### [Excerpted passage]
--

Archive | June, 2021

Book out 17 June 2021

14 Jun

My Book – Everyday Peace: How so-called ordinary people can disrupt violent conflict – is published by Oxford University Press on 17 June 2021. Details here: https://global.oup.com/academic/product/everyday-peace-9780197563397?cc=us&lang=en

Lots of people helped in the writing of the book and I am very glad to acknowledge them here by reprinting the Acknowledgements from the book:

Completion of this manuscript is about seven years late, a fact not unrelated to having a seven year old daughter, Flora. The book is dedicated to my brother, Manus Mac Ginty, who died much too young. He loved his family, the outdoors, and storytelling. I miss him very much.

Many debts were incurred in writing this book. Alex Bellamy, John Brewer, Nemanja Džuverović, Pamina Firchow, Martha Henry, Laura Mcleod, Eric Lepp, Ben Rampton, Oliver Richmond, Tom Rodwell, and Mandy Turner all read sections of the book or provided help with literature. Conversations with Tatsushi Arai, Christine Bell, Morten Bøås, Roddy Brett, Kris Brown, Christine Cheng, David Ellery, Landon Hancock, Chip Hauss, Sung Yong Lee, Alp Özerdem, Michelle Parlevliet, Jan Pospisil, Gearoid Miller, Sarah Njeri, Stefano Ruzza, Elena Stavrevska, Anthony Wanis St. John, Gëzim Visoka, Birte Vogel, Andrew Williams and Susan Woodward also helped clarify thinking and provided encouragement. At Durham, a ‘Conflict +’ seminar spent an invaluable few hours discussing chapter 6 – thanks are due to Emil Archambault, Olga Demetriou, Elisabeth Kirtslogou, and Nayanika Mookherjee. Alex De Waal provided access to African Union data on security incidents.

--

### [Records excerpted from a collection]
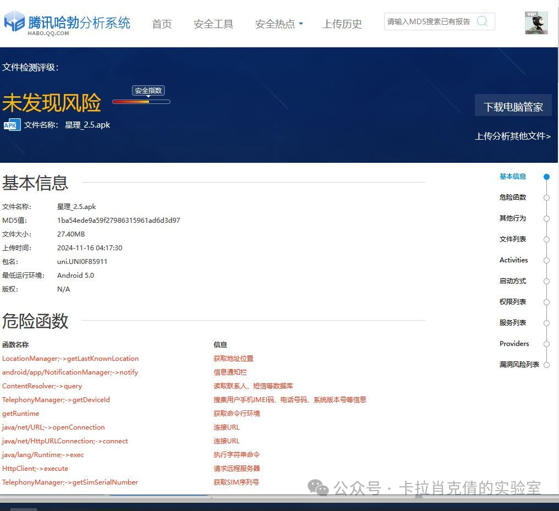Open the VIP user avatar
The height and width of the screenshot is (511, 559).
[x=536, y=23]
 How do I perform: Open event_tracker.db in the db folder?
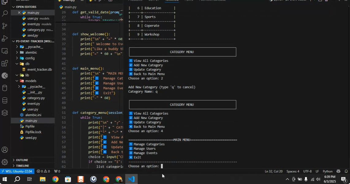(39, 69)
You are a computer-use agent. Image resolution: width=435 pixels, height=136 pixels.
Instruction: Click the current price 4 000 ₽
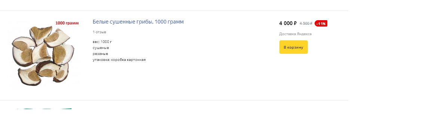(x=288, y=23)
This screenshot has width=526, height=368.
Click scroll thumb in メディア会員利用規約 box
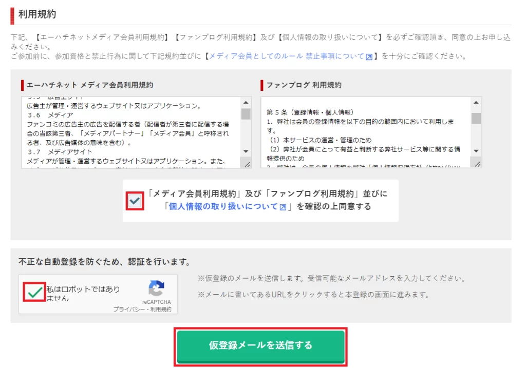246,114
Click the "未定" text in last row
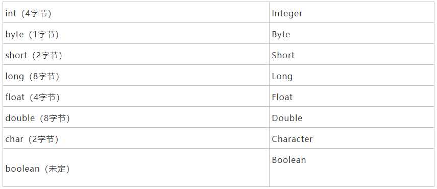This screenshot has height=189, width=437. pos(57,169)
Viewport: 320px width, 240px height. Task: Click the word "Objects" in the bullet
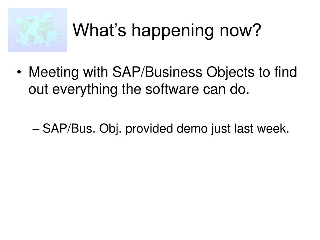(x=230, y=73)
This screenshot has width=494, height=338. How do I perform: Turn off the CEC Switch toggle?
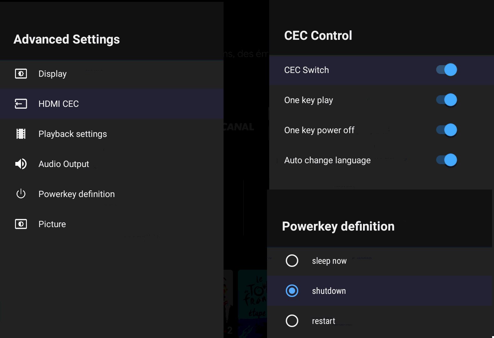click(x=446, y=70)
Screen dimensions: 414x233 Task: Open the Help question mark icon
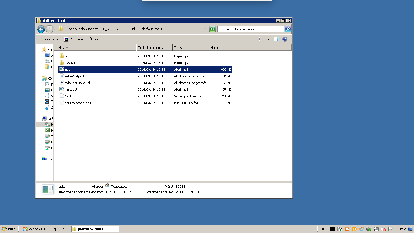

--

### [What you will do]
According to the book announcement, to whom is Everyday Peace dedicated?

### [Result for this task]
The book is dedicated to the author's brother, Manus Mac Ginty.